Reflecting a wider social shift, the report also gives considerable attention to Indigenous people who identify as 2SLGBTQQIA – two-spirit, lesbian, gay, bisexual, transgender, queer, questioning, intersex and/or asexual. It stresses that Indigenous women who align with 2SLGBTQQIA identify markers are sometimes targeted for their sexual orientation and gender identity, “creating what one researcher describes as ‘triple jeopardy’ for various forms of interpersonal and institutional violence.”
The report’s unequivocal use of the term “genocide” and the wide-ranging coverage of its recommendations were both met with resistance in come quarters. It’s true that “genocide” is a word that has been used for political advantage, usually by right-wing forces. Canada “officially” recognizes certain tragedies as “genocides”, including the Nazi Holocaust perpetrated against European Jews, Roma and other peoples during the Second World War.
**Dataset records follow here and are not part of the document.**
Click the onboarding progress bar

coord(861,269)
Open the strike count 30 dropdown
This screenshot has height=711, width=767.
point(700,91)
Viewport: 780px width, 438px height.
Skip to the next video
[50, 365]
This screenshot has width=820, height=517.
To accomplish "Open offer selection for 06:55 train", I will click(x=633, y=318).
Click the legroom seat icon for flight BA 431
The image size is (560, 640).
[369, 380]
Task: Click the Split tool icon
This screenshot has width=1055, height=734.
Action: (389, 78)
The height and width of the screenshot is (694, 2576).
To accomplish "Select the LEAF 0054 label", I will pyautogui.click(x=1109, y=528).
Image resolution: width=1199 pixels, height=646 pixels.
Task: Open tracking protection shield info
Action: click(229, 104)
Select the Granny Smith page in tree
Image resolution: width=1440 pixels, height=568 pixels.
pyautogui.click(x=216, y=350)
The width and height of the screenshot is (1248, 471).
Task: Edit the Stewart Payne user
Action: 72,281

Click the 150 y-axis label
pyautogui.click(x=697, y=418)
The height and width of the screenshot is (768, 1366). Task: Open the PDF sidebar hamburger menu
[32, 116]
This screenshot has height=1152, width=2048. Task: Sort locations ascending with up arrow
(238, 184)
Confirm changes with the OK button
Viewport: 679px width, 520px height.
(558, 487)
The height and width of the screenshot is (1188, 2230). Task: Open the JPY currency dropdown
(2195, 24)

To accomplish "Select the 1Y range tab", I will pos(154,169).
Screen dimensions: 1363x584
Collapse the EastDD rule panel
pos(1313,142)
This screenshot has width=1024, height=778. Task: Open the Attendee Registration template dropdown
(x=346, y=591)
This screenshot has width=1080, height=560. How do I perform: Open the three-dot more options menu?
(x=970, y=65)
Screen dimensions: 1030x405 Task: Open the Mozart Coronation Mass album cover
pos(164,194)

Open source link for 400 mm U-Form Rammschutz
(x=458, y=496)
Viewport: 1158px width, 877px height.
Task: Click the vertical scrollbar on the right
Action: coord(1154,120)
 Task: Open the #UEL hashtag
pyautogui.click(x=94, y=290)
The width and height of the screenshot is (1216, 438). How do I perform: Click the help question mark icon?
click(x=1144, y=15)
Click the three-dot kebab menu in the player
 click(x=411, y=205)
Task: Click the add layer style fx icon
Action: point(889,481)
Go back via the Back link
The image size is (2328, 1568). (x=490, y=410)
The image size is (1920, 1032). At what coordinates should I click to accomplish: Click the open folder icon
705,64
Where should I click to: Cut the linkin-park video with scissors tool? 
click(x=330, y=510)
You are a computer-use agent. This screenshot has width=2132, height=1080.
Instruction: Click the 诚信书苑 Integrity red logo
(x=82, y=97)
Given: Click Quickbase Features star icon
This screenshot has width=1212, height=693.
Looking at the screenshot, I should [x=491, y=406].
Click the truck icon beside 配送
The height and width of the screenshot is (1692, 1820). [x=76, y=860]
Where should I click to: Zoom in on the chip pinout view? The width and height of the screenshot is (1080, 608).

Other genocides given formal recognition by Canada are less clear. For example, one is the famine which caused many deaths in Ukraine during the early 1930s, which some observers argue was mainly the result of crop failures, sabotage, and other factors rather than the Soviet government’s agricultural policies. And if the Ukrainian “Holodomor” is given “genocide” status, what about the assault upon the Indigenous peoples of the western hemisphere by European colonialism, which decimated their numbers by some 90% after the “discovery” by Columbus? Or the Belgian colonial massacre in the Congo, where millions died in the rubber plantations from 1885 through 1908?
Reclaiming Power and Place draws upon Polish-Jewish scholar Raphael Lemkin’s definition of genocide as “a coordinated plan of different actions aiming at the destruction of essential foundations of the life of national groups, with the aim of annihilating the groups themselves.”
That understanding certainly applies to Indigenous peoples within the Canadian and U.S. states over several centuries. In the U.S., for example, Indigenous women are still murdered at a rate ten times higher than the national average.
Even PM Trudeau had to state that violence against Indigenous women and girls “is not a relic of Canada’s past.” Speaking the following day, Trudeau did reference the term “genocide,” no doubt reflecting his attempts to repair his shattered former image as a politician committed to nation-to-nation equality.